#### Document excerpt
####################

Geezer Butler recalled the moment he had to be taken offstage and rushed to the hospital, where he nearly died as a result of stomach problems.

The incident took place in 1995, while he was touring clubs in the U.S. in support of the G/Z/R album Plastic Planet, after leaving Black Sabbath for the fourth time the previous year.

“Actually, it was good going back to clubs,” Butler told Kerrang! in a recent interview. “I hadn’t done it since Sabbath had first come to America, and we’d started out in the clubs, so it felt good. That started wearing off when I got some terrible stomach problems. I got this food poisoning, and it got so bad I nearly died.”

He said the incident happened in New York. "I was really sick, and I had a gig to do that night," he explained. "I was leaning up against the amps, and I think people just thought I was pissed off playing there. I started hallucinating at one point, and [guitarist] Pedro [Howse] just called an ambulance and rushed me to hospital. I was on a drip and everything. By the time I recovered, the tour had been scrapped, so that was that.”

####################

#### Problems to work on
1) Reproduce the text of the Geezer Butler article between "Geezer Butler recalled" and "the previous year.", inclusive.
2) Pick up the Geezer Butler article after its final sentence and keep writing it.

#### Extracted material
####################

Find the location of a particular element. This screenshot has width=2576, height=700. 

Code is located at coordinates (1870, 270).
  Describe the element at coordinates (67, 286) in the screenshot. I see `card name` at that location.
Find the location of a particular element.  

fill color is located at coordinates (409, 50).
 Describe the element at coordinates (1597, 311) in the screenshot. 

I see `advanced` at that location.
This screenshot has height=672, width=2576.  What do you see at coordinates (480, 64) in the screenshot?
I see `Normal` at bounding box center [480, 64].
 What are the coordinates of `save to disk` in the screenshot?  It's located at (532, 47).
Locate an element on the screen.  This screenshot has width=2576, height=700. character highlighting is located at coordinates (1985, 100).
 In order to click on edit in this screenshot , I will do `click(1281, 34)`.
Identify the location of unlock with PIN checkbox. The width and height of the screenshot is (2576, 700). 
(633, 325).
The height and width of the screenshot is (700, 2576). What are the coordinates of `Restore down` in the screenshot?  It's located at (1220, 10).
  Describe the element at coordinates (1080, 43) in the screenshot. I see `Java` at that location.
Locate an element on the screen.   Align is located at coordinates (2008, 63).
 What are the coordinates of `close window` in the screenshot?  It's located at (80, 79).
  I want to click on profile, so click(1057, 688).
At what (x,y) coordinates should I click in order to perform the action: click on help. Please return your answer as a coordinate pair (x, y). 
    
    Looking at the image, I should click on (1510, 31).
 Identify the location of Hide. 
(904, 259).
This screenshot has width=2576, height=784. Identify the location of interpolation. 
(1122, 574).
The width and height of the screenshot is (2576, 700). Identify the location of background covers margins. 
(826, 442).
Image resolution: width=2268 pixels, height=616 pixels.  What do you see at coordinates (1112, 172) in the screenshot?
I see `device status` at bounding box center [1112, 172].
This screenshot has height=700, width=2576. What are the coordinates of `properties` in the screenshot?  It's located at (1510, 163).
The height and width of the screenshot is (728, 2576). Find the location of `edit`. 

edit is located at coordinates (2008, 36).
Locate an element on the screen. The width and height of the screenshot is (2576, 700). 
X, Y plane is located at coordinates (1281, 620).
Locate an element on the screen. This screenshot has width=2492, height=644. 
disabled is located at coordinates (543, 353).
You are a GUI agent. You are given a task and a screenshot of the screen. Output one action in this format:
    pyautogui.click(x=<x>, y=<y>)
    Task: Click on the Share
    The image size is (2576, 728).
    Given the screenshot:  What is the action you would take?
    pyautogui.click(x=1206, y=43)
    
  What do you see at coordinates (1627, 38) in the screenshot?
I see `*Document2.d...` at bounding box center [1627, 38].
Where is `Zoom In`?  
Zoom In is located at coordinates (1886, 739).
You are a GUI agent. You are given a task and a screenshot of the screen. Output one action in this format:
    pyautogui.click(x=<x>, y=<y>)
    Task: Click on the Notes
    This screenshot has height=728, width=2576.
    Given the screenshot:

####################

#### Answers to this exercise
1)
Geezer Butler recalled the moment he had to be taken offstage and rushed to the hospital, where he nearly died as a result of stomach problems.

The incident took place in 1995, while he was touring clubs in the U.S. in support of the G/Z/R album Plastic Planet, after leaving Black Sabbath for the fourth time the previous year.

2)
Butler also talked about the song “Giving Up the Ghost,” which appeared on Plastic Planet and was seen by some as an attack on the direction Tony Iommi had taken Sabbath in recent years. (You can listen to the song below.)

“A lot of people thought it was a straight dig at Tony, but it wasn’t,” the bassist said. “It was about the whole Sabbath experience, including the management and everyone around us. It was also about me leaving the band and giving up on the whole thing. Giving up what I felt I’d built up in Sabbat, too. Giving up the ghost in every way, really.”